[SERVER-30689] Add command to flush the WiredTiger cache Created: 16/Aug/17 Updated: 09/Jan/24 |
|
| Status: | Open |
| Project: | Core Server |
| Component/s: | WiredTiger |
| Affects Version/s: | None |
| Fix Version/s: | None |
| Type: | New Feature | Priority: | Minor - P4 |
| Reporter: | Dmitry Agranat | Assignee: | Alexander Gorrod |
| Resolution: | Unresolved | Votes: | 3 |
| Labels: | refinement | ||
| Remaining Estimate: | Not Specified | ||
| Time Spent: | Not Specified | ||
| Original Estimate: | Not Specified | ||
| Issue Links: |
|
||||||||
| Participants: | |||||||||
| Case: | (copied to CRM) | ||||||||
| Story Points: | 0 | ||||||||
| Description |
|
Many developers resort to bouncing the MongoDB instance between test runs in order to clear the WiredTiger cache. While this method will accomplish the goal of purging the cache, it is extremely inefficient. In addition, in some organizations, developers do not have the required grants to restart the server. |
| Comments |
| Comment by Alexander Gorrod [ 09/Jan/24 ] |
|
Sorry for the delayed response. This feature request is languishing because it represents a significant amount of engineering work and the use cases we've had reported generally won't be well served by the suggested change. From what I have seen, the primary goal is to reduce cycle time for testing and benchmarking environments. In such environments, reducing the amount of work done from restarting MongoDB to flushing content in the active cache is unlikely to achieve the desired outcome of a "clean slate" from which to run another iteration of testing/benchmarking. There are many holders of resources (including memory) outside of the WiredTiger cache, and those resources are likely to be meaningful to test and benchmark results. I'm hesitant to close out the ticket, since it is a valid feature request, and having an open Jira ticket gives a good place to find some context and get answers to questions about the functionality. If I have misunderstood a use case or benefit, please let me know, and we can explore enhancements that will improve the behavior of MongoDB. |
| Comment by Dhananjay Ghevde [ 28/Jul/23 ] |
|
I have a customer who is interested in functionality. can we have an update on this? Let me know who should I follow up with if this is not the correct forum. |
| Comment by Alexander Gorrod [ 25/Feb/22 ] |
|
It feels like there might be some genuine new use cases here, I'm going to assign this to the right backlog instead of me. The Storage Engines team will be happy to chat about what use cases are being addressed here, and what we can do in WiredTiger to make them possible. |
| Comment by Eric Milkie [ 20/Jan/22 ] |
|
Now that we have table-import capability in WiredTiger, we might be able to implement this ticket for specific tables by doing the following in the MongoDB layer: |
| Comment by Mathias Stearn [ 20/Jan/22 ] |
|
alexander.gorrod, I'm hoping that you will reconsider this ticket with some additional information that should address your concerns. Of course, if the implementation complexity outweighs the benefit, that is another issue, but that didn't seem like it was your primary objection.

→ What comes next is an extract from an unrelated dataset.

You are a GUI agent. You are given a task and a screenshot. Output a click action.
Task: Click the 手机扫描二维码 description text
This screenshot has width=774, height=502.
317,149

I know that you are concerned about misuse, but at the mongo layer we already have mechanisms to deal with this. The most important is that some commands can be tagged as "test only" so they are only available when the server is started with a special flag to indicate that it is in test mode. This includes things like setting failpoints where the whole purpose is to "break" the behavior of the system in order to test out hard to reach edge cases.

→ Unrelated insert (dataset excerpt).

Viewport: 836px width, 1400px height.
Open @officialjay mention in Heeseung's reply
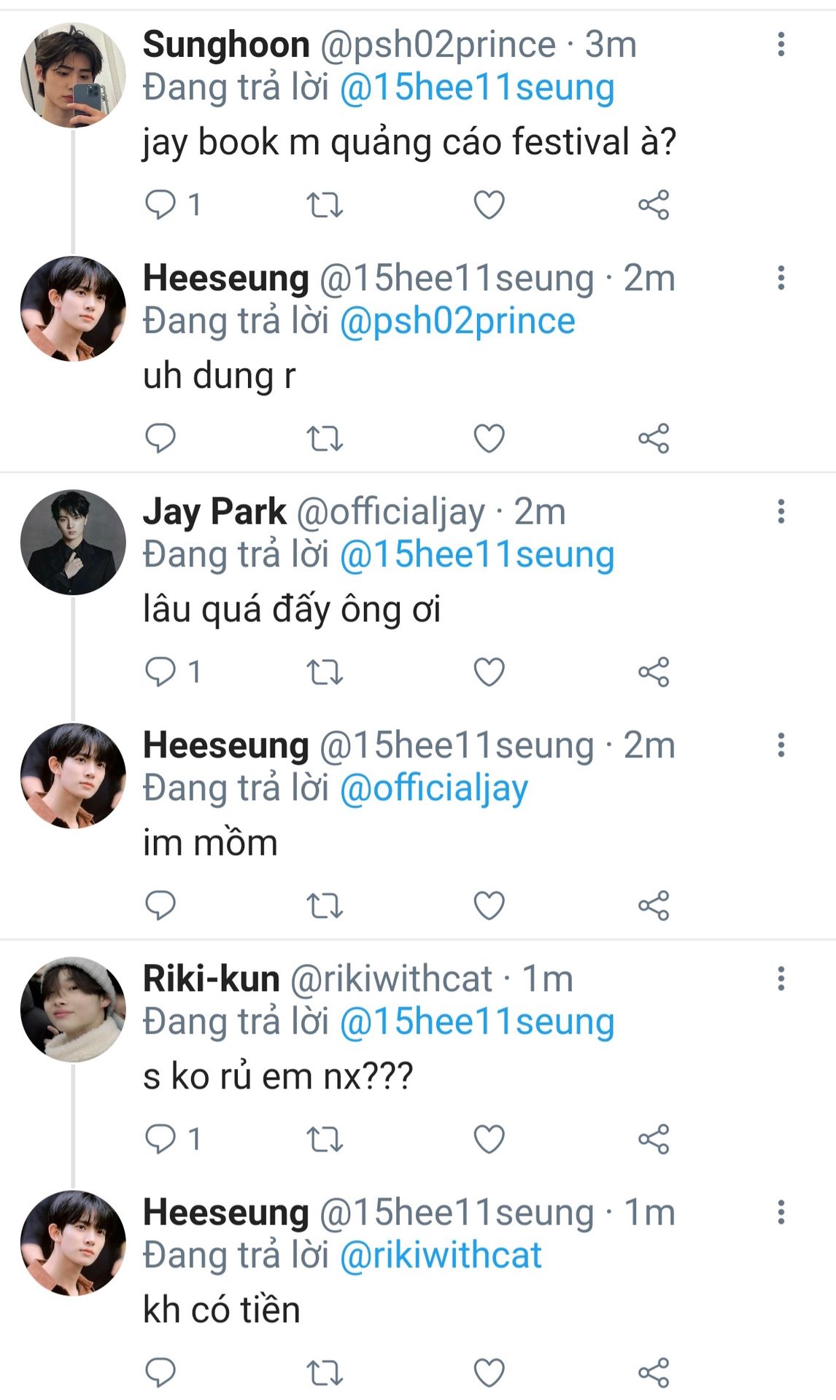(x=434, y=788)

Not that it should be available in production anyway (see above), but I assume that this command would require admin permisions, just like the shutdown command (which is different from permission to restart the server, since that requires system permissions outside of mongodb). As a possible exception, if we allowed purges at the level of tables, we could lower the permissions to be similar to dropping that table. I don't think you would object to someone who is allowed to shutdown the server or drop a table being able to purge its cache.
We actually dont want those optimizations when benchmarking. We already have a problem with our benchmarks reflecting an "overly clean slate" of running, which is not the state we care about (with obvious exceptions like time to bring up a new host, or responsiveness on failover). In general, we really care about the steady-state performance of a system that has been up for a while. While purging the cache isn't exactly the same, it is closer than when doing a clean start. It would really be ideal if we could easily emulate the cache being filled with "junk" than needs to be purged on demand while the test is running. But I assume that would be much more complicated to implement |
| Comment by Alexander Gorrod [ 28/Aug/17 ] |
|
dmitry.agranat This functionality adds very little value to users of MongoDB and would expose functionality that could easily cause major service disruption if mis-used. I don't think the value added by implementing this functionality outweighs the consequences of potential API misuse, so I'm going to close this ticket as "Won't fix". In response to the particular use case in the ticket:
There is no evidence that bounding the MongoDB instance would be less efficient than purging the cache. In fact there are some optimizations when shutting down MongoDB that mean it could be more efficient than a cache purge.
A user who does not have permission to restart the server should also not have permissions to purge the WiredTiger cache on a server. |
| Comment by Bruce Lucas (Inactive) [ 20/Aug/17 ] |
|
I wonder if flushing the cache is actually faster than restarting mongod, particularly for large caches - flushing the cache requires freeing a lot of small data structures. Also this won't necessarily leave the allocator in the same state it is in after a restart, and that potentially has an impact on performance. |
| Comment by Asya Kamsky [ 19/Aug/17 ] |
|
What is the thinking behind clearing the cache being more efficient? To prevent the cache from being "dirtied" while it's being flushed to disk, wouldn't the writes have to be stopped - basically making this not any more efficient than a simple re-start? |